According to his plea agreement, Taulbee, who was a magistrate in Bourbon County from 2018 until his resignation earlier this year, owned and rented farmland in Bourbon and Nicholas Counties, where he produced tobacco and corn that he began to insure through federal crop insurance in 2009 and 2013 respectively. Beginning in at least March 2013 and through November 2017, Taulbee admitted to working with his co-defendants, his brother-in-law, James A. McDonald, his sister, Cherie Lynn Noble, and his insurance agent, to falsify crop insurance policies and claims of loss.
Some examples of how Taulbee defrauded the crop insurance program include falsely stating that he was a New Producer, overreporting his acreage, falsely submitting records from a farm supply store, failing to report crop sales on his insurance claims of loss, and submitting false claims of loss documentation on private Crop Hail crop insurance policies.
Taulbee’s co-defendants have also been sentenced. McDonald received six months in prison, two years of supervised release, and was ordered to pay $718,784 in restitution. Noble received probation and community service and was ordered to pay $263,614 in restitution.
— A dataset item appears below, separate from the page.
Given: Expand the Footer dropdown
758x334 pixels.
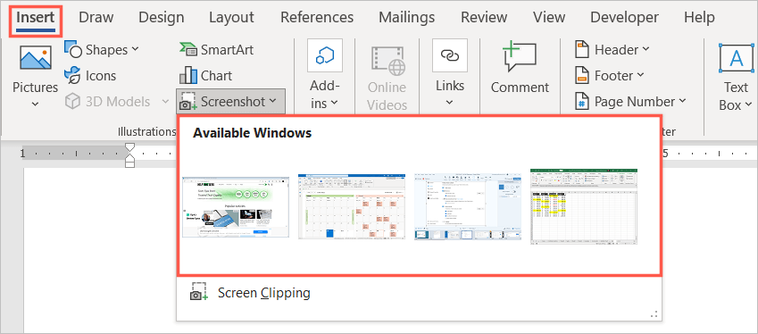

Under federal law, Taulbee and his co-defendants must serve 85 percent of their prison sentences. Upon his release, Taulbee will be under the supervision of the U.S. Probation Office for three years. In addition to his prison sentence, Taulbee was ordered to pay $718,784 in restitution.
Carlton S. Shier, IV, United States Attorney for the Eastern District of Kentucky; Jason M. Williams, Special Agent in Charge, United States Department of Agriculture Office of Inspector General; Michael E. Stansbury, Special Agent in Charge, Federal Bureau of Investigation, Louisville Field Office; Bryant Jackson, Special Agent in Charge, Internal Revenue Service-Criminal Investigation; and Juan Garrett, Director, Kentucky Department of Insurance Fraud Investigation Division, jointly announced the sentence.
The investigation was conducted by the United States Department of Agriculture Office of Inspector General, United States Department of Agriculture Risk Management Agency Special Investigations Staff, Federal Bureau of Investigation, Internal Revenue Service-Criminal Investigation, and Kentucky Department of Insurance. The United States was represented by Assistant U.S. Attorneys Kate Dieruf and Andrea Mattingly Williams.